Some very hungry monarch caterpillars may be struggling to find a bite in Oklahoma these days.
The big, iconic orange and black butterflies listed under the federal Endangered Species Act as “warranted but precluded at this time by higher priority listing actions” and recently listed as endangered on The International Union for Conservation of Nature’s “red list,” are in a pinch this year in Oklahoma.
It’s not unlike many other years, but the success of the season’s first returning monarchs can impact how many will be ready to fly back to Mexico next fall, reports the University of Kansas-based Monarch Watch research project.
Known for the 4,000-mile range the species covers from its wintering grounds in Mexico to northern summer populations at the Canada border, experts point to several challenges for the insects; among them changing weather patterns and habitat loss.
Spring migrators make their way across the Gulf of Mexico to Texas each March and roll into Oklahoma in April.
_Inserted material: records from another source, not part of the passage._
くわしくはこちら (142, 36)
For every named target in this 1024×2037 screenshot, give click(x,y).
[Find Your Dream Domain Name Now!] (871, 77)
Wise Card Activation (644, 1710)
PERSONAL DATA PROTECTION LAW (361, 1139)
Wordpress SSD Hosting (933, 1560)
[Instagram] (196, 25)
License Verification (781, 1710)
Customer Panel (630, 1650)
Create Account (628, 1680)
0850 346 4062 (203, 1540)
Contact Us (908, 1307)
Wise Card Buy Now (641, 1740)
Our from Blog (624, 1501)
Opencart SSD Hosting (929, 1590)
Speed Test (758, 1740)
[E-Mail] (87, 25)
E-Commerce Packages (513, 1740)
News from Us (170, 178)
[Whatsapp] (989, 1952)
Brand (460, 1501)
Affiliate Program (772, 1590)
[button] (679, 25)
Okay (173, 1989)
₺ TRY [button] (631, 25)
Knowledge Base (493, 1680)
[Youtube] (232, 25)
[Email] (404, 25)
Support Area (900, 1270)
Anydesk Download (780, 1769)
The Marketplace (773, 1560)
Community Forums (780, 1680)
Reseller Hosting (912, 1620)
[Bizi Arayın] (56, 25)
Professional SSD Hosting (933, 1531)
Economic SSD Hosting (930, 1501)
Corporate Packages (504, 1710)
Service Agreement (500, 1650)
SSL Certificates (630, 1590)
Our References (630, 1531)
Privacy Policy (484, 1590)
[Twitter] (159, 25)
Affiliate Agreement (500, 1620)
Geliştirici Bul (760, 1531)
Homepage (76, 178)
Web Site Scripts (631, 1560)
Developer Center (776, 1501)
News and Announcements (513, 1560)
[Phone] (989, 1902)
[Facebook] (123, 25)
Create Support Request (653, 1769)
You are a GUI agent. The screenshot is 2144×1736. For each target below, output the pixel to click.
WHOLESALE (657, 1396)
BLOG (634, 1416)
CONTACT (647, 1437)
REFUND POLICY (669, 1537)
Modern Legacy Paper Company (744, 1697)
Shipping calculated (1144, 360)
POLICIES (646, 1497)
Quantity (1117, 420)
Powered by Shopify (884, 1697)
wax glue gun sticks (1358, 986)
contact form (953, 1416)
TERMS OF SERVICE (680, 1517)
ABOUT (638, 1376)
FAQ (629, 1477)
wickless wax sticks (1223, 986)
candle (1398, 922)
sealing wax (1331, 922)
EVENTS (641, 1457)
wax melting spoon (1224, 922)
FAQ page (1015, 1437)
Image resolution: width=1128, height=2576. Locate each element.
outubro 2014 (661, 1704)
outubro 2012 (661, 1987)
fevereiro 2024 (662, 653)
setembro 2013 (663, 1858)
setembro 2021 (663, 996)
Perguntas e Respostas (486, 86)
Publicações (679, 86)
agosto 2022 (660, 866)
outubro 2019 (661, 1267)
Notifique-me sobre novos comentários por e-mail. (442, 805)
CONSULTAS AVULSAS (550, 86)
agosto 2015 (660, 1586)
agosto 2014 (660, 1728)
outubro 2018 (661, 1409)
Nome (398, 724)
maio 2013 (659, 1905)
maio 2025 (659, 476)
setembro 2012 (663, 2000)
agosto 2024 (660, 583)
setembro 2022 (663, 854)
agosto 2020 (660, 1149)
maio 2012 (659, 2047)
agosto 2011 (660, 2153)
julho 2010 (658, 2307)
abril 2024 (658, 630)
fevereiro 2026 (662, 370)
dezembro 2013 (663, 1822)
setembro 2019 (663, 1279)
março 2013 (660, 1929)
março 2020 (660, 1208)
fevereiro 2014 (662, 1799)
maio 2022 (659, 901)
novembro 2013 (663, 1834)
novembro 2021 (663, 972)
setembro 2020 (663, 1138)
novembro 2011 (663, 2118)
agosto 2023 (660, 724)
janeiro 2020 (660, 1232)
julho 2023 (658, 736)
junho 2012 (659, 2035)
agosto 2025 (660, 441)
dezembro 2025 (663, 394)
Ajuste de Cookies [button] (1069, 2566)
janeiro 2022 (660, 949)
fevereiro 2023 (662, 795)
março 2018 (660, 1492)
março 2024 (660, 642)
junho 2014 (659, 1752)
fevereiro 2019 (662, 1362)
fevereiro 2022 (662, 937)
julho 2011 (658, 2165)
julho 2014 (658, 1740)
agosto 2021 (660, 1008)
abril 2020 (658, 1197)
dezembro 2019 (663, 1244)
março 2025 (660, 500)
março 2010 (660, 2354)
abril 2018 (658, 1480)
These first returning butterflies, the same butterflies that flew south through here last September and October, return with an urgent need to lay eggs for the next generation before they die. Rare is the egg-laying migrant that survives beyond May 1.
“We’re told they didn’t stay long enough in Texas to get a lot of egg laying done and we’re glad they’re laying now in Oklahoma,” said Sandy Schwinn, a longtime observer just now stepping down from her role as Oklahoma Conservation Specialist for Monarch Watch. “It was warm and they were just blown into Oklahoma on those crazy high winds.”
Schwinn said she spotted her first monarch of the season on April 2, six more the following day, and, on average, about three more a day since then. Reports from watchers across the state reflect that same timeframe.
Priority one for these monarchs is finding “host” milkweed plants, the only food their caterpillars will eat.
“The milkweed has been slow to grow this spring,” Schwinn said. “It’s been cold and we really could use another dose of rain about now.”
The butterflies have been showing Schwinn where wild milkweeds are growing on her property.
“They scour the fields searching for milkweed and that’s how I find it, when they stop to lay eggs,” she said.
She has seen “egg dumping” with the female butterflies dropping eight or more eggs on small milkweed shoots. It only takes about four days for a monarch egg to hatch, so the plant doesn’t have much time to grow before it’s devoured by hungry caterpillars.
This “down south” production phase sets the stage for the summer-long reproductive efforts, according to reports from Monarch Watch founder Chip Taylor.
The March and April arrivals give rise to new butterflies in late April and May, which continue the migration north with second and third generations. Fourth and fifth-generation monarchs are the ones that make the return trip to Mexico.
Conditions that allow, or force, the monarchs to move north before the milkweeds have emerged have in past years resulted in population dips, Taylor reported at MonarchWatch.org.
Taylor emphasized that the added pressures of changing weather make habitat improvements and planting native milkweed plants increasingly important, to help balance out what people can’t control.
Schwinn said some organic and native-specialty greenhouses across the state offer plants for sale and that Okies For Monarchs, representing a statewide pollinator initiative of multiple groups and agencies, offers multiple resources, including lists of where to buy plants and seeds, at okiesformonarchs.org.